本文:
==========

連続テレビ小説「カーネーション」第16回「熱い思い」【第3週】

仕事場

さよ「まあまあ まあまあ!」

清三郎「いやいやいや ハッハッハ すんませんな 無理 言いまして。」

枡谷「いえいえ せっかく おじいさんが 会いに来てくれたんやさかい 何ぞ おいしいもんでも 食べさせてもらい。」

糸子「ほんま すんません。 せや うち 水がめんとこに バケツ 置きっぱなしや。」

さよ「かめへん! 山口君に言うとくよって。」

玄関前

清三郎「どうも。 じゃあ 皆さん。 さあ。 では 失礼致します。」

糸子「さいなら。 明日は 朝早く 来ますよって。」

枡谷「よしよし… うん。」

パーラー・浪漫堂

(鐘の音)

(シャンソン)

糸子「ん? フルーツポンチて 何やろう? ん? 3食アイスクリーム? アイスクリームが 3食? え?」

清三郎「すまんけどな フルーツポンチに3食アイス。」

糸子「え どっちも ええの?」

清三郎「おう。 ほかには ええんか?」

糸子「え ど どないしよ! ちょっと待って う~んとね…。 え~っと… この… この…。」

清三郎「うん?」

糸子「ホ… ホ…。」

2人「ホットケーキ。」

糸子「ウフフ… それ!」

清三郎「ハハハハハ…。 ほな ホットケーキも。 私は コーヒーな。」

「かしこまりました。 お待ち下さいまし。」

♬~(シャンソン)

清三郎「フッフッフ どうや うまいか?」

糸子「んま~い!」

清三郎「『んま~い』か?」

糸子「う~ん。」

==========

記録:
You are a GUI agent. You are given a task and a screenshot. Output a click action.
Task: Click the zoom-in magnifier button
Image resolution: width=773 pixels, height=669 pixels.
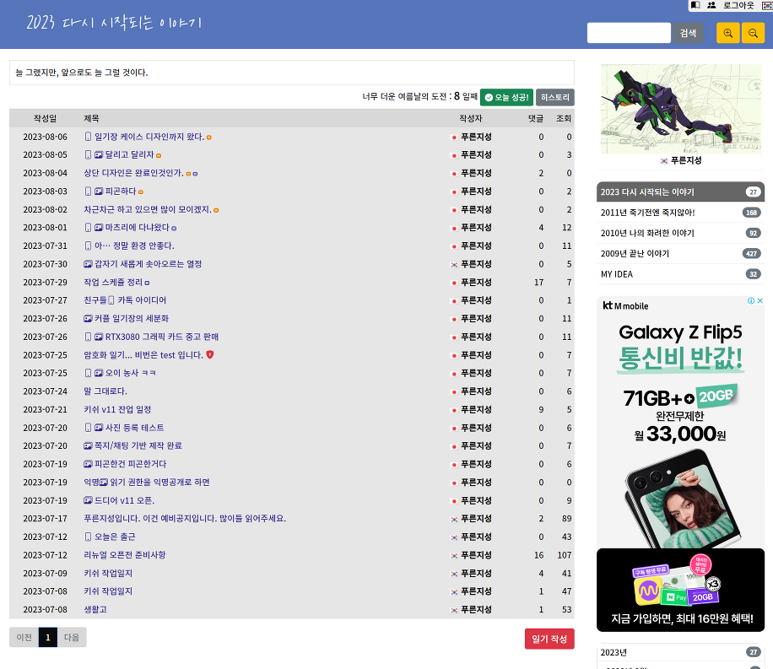(x=727, y=33)
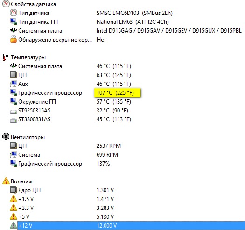Select the Aux temperature row
Screen dimensions: 245x230
(x=122, y=84)
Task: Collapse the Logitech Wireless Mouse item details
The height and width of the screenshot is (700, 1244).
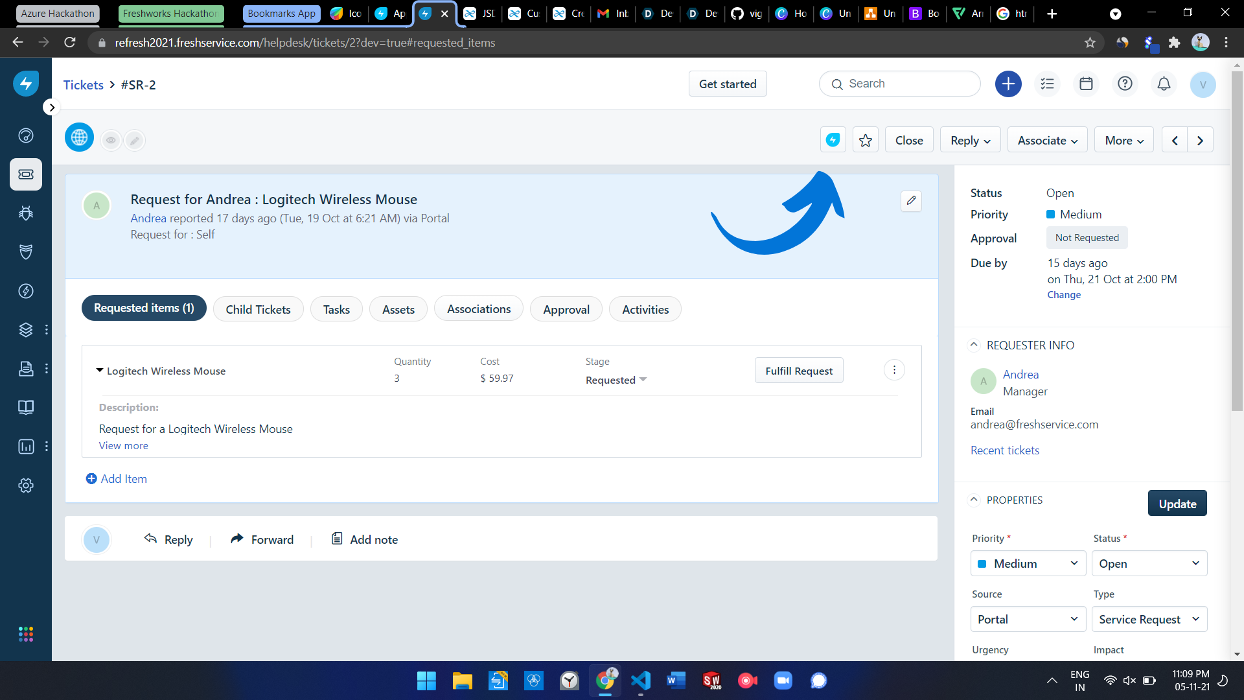Action: click(100, 371)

==========

練習問題:
(1) 「連続テレビ小説「カーネーション」第16回「熱い思い」【第3週】」のある箇所から始め、「水がめんとこに バケツ 置きっぱなしや。」」で終わるように本文を書き写せ。
(2) 本文で、清三郎が自分の分として注文した飲み物は何か。
(3) 次の(a)〜(c)が本文と合っているかを「はい」か「いいえ」で答え、判断の決め手となる本文の言葉を引用せよ。
(a) 糸子は、明日は朝早く来ると言っている。
(b) さよは、バケツのことを枡谷に言っておくと言っている。
(c) 清三郎は、フルーツポンチと3食アイスを注文した。
記録と本文との間に関係はない。

解答:
(1)
連続テレビ小説「カーネーション」第16回「熱い思い」【第3週】

仕事場

さよ「まあまあ まあまあ!」

清三郎「いやいやいや ハッハッハ すんませんな 無理 言いまして。」

枡谷「いえいえ せっかく おじいさんが 会いに来てくれたんやさかい 何ぞ おいしいもんでも 食べさせてもらい。」

糸子「ほんま すんません。 せや うち 水がめんとこに バケツ 置きっぱなしや。」

(2) コーヒー。

(3)
(a) はい。「明日は 朝早く 来ますよって。」
(b) いいえ。「山口君に言うとくよって。」
(c) はい。「フルーツポンチに3食アイス。」